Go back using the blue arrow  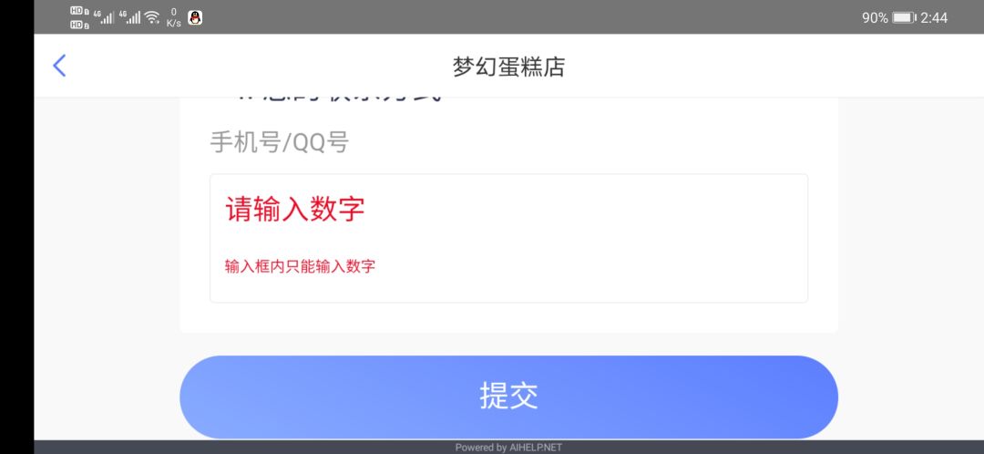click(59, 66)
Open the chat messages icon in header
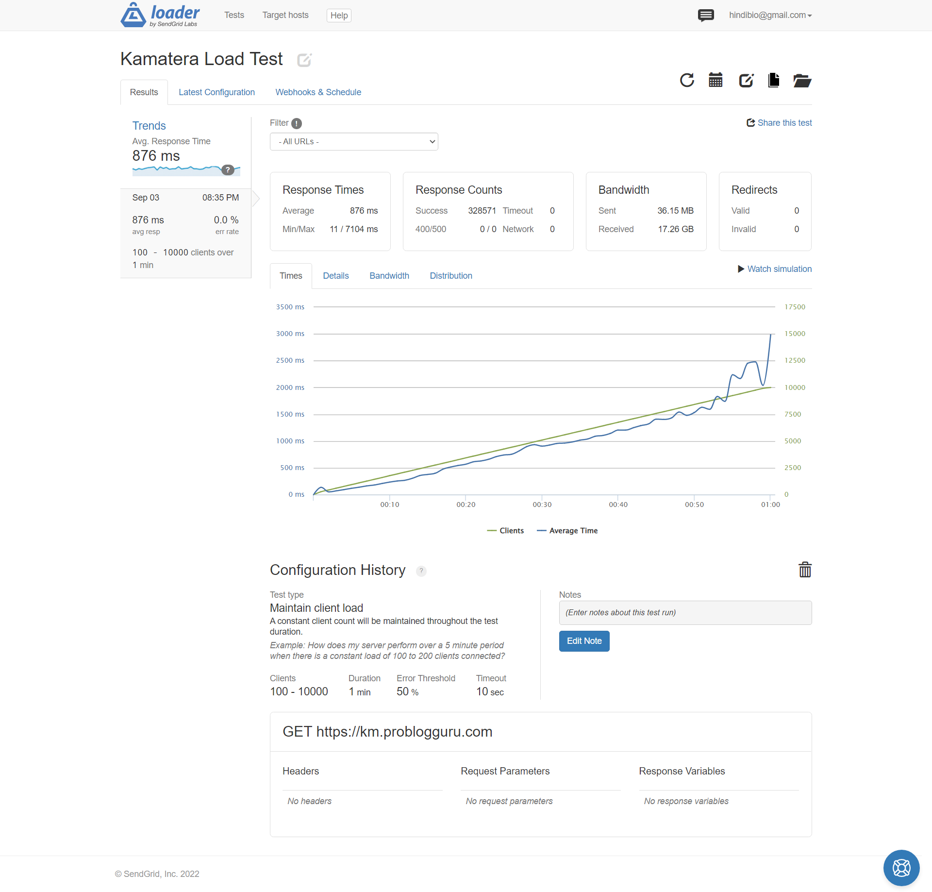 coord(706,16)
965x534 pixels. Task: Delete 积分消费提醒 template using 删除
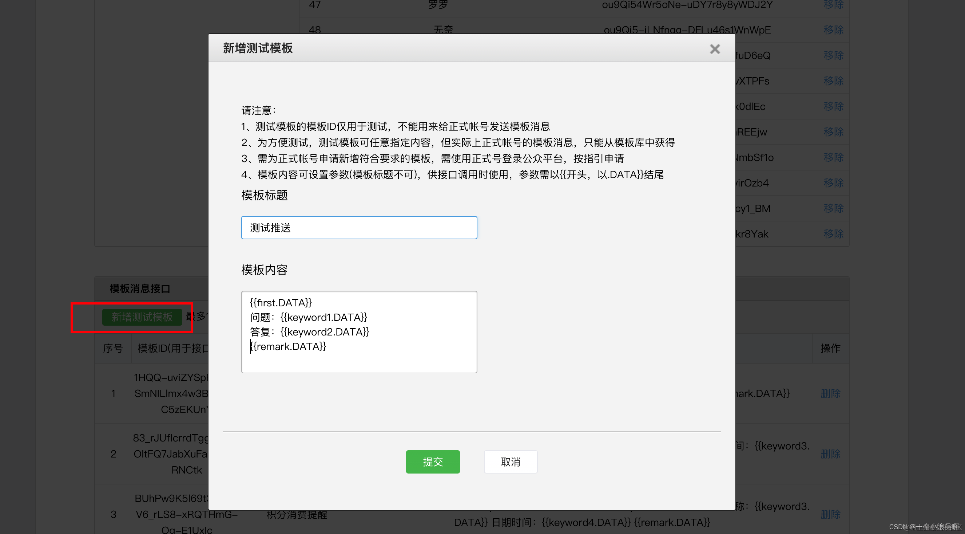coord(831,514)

+++

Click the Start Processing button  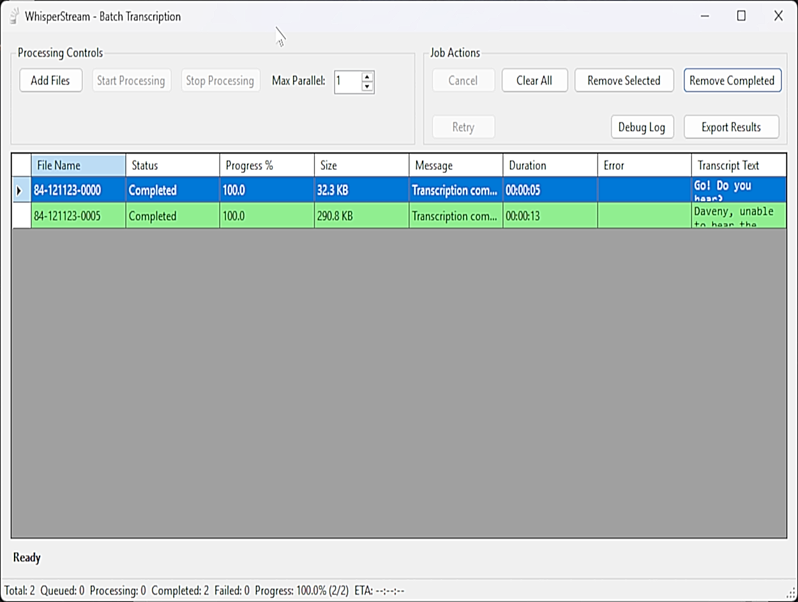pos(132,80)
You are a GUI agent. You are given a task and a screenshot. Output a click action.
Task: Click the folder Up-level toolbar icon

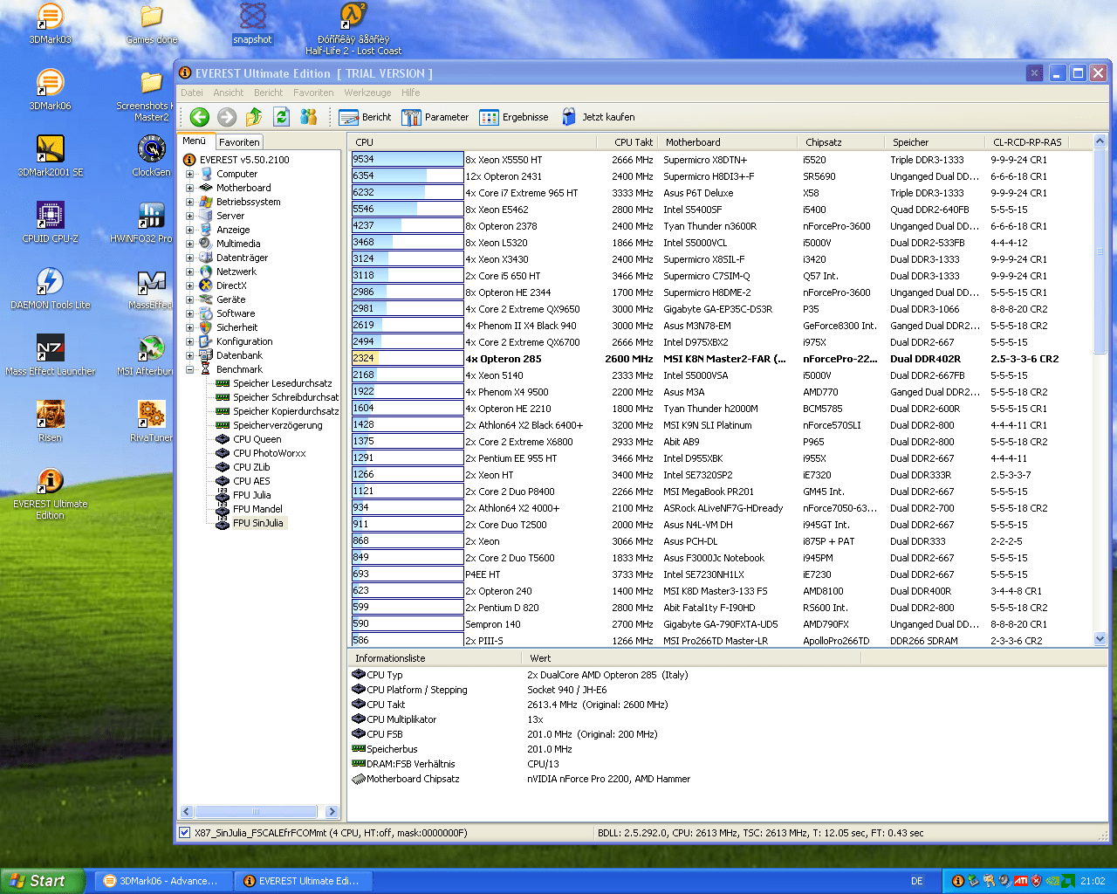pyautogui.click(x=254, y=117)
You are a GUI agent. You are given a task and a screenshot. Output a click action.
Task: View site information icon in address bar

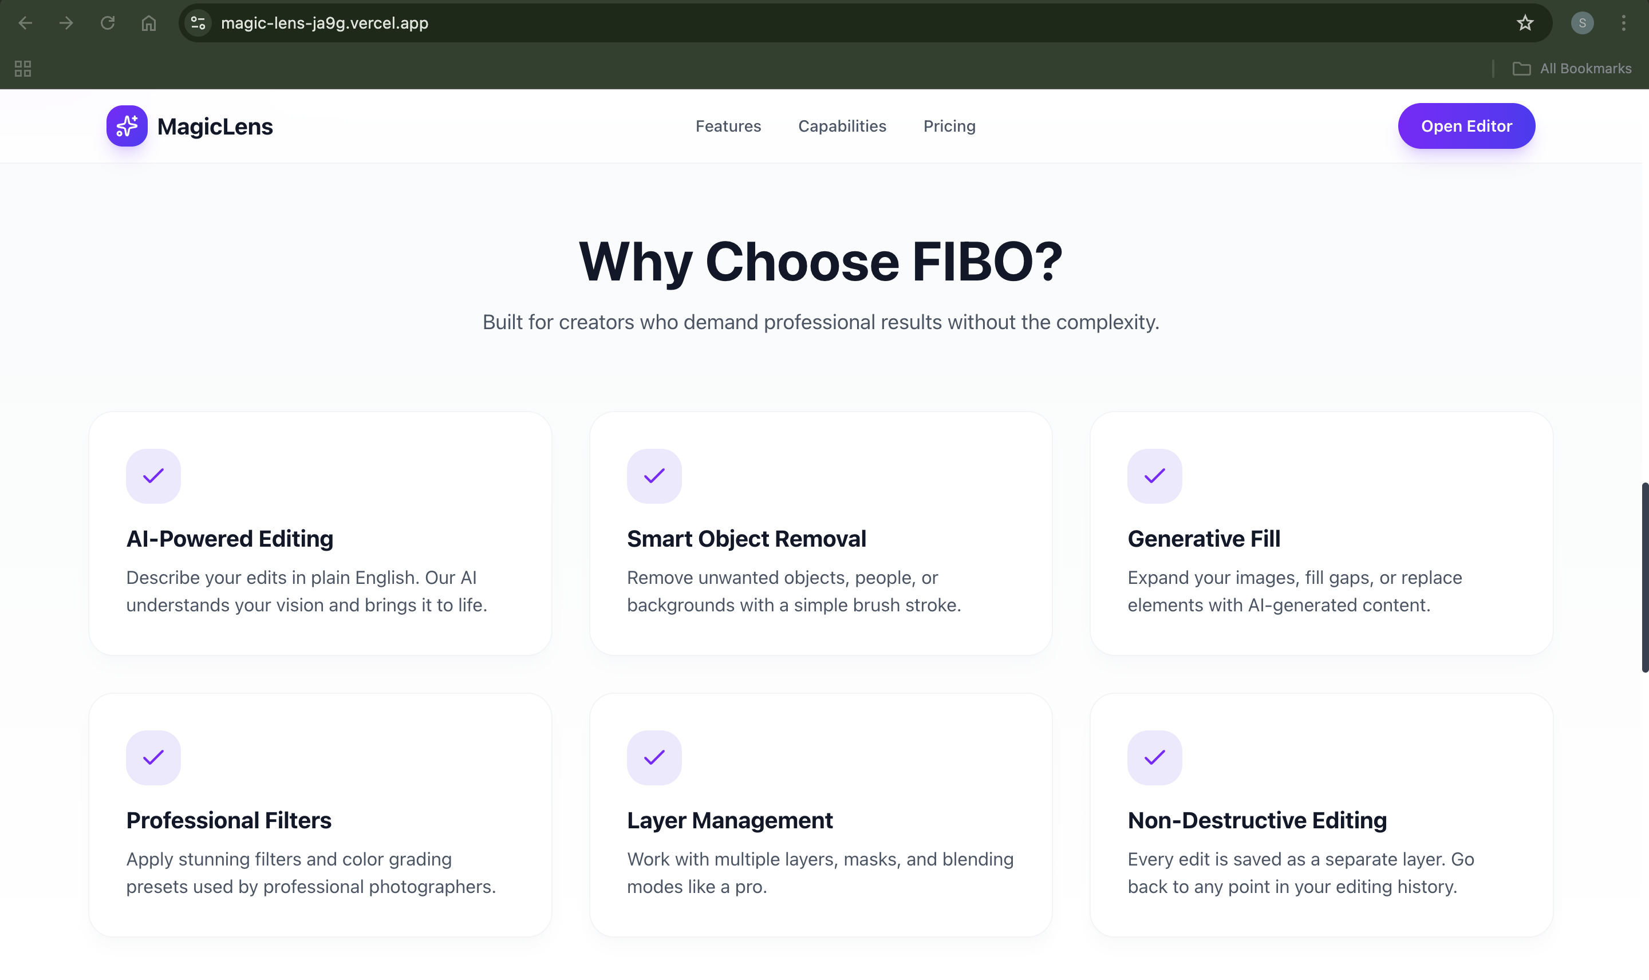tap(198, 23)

+++

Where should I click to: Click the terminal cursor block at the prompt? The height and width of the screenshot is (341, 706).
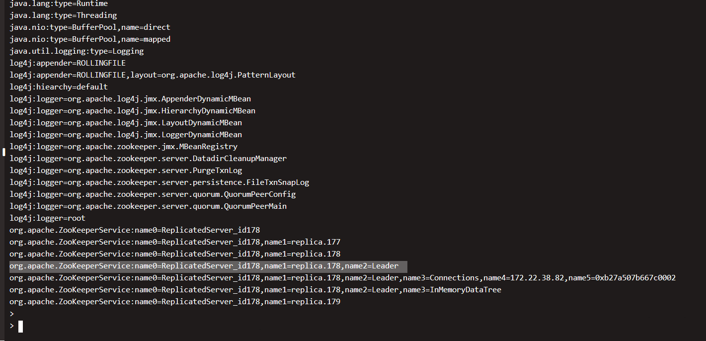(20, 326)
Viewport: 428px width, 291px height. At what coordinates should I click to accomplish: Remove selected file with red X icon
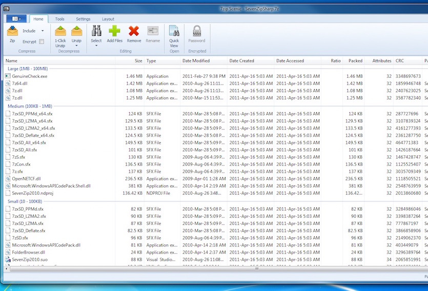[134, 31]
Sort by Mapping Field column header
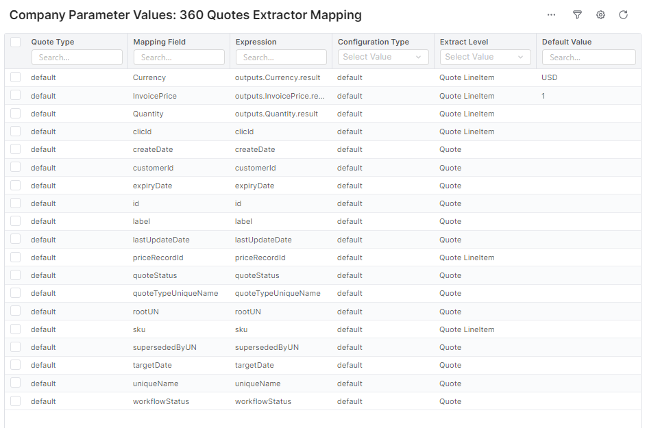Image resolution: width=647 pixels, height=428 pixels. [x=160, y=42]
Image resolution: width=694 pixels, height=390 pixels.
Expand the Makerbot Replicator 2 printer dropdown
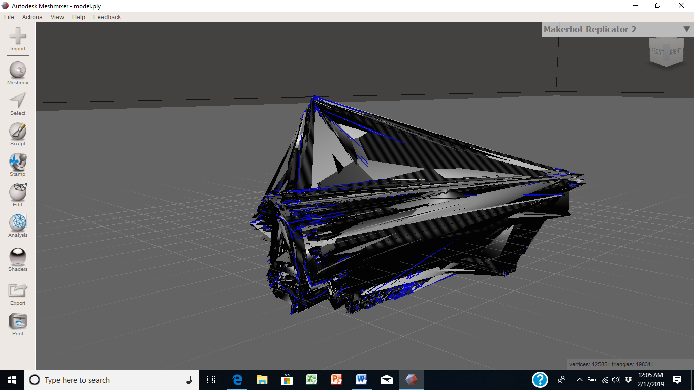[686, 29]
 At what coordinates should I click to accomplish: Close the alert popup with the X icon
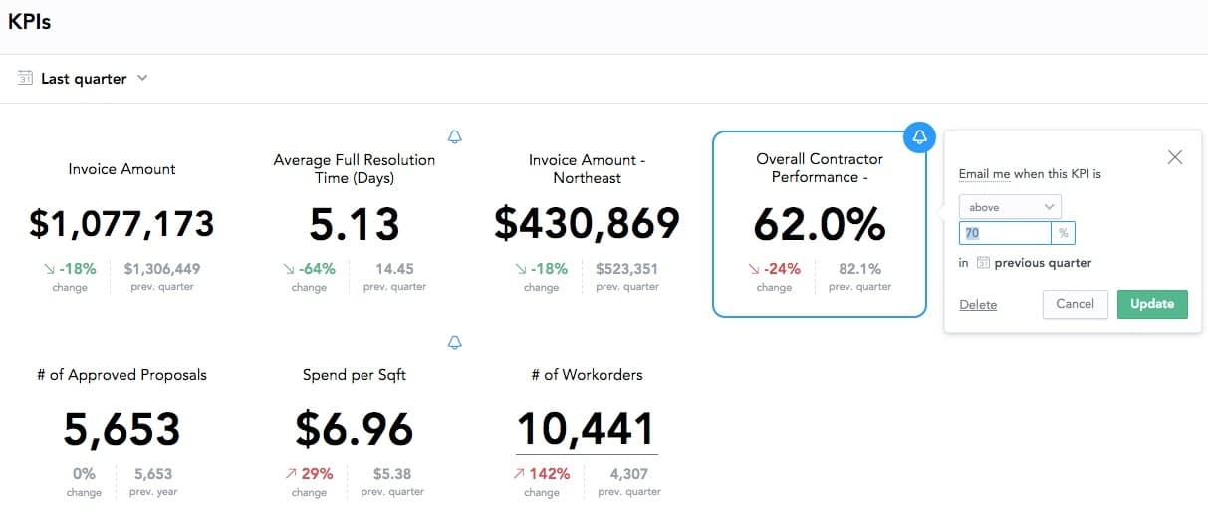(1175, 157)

+++

REQUIREMENTS: From the entries above, pull out every line that contains the word "what". Case counts, so a line matches only if its letters have the same capitalization.

TASK OUTPUT:
Viewport: 428px width, 291px height. At what coordinates should I click to accomplish: Remove selected file with red X icon
 At what coordinates should I click to accomplish: Close the alert popup with the X icon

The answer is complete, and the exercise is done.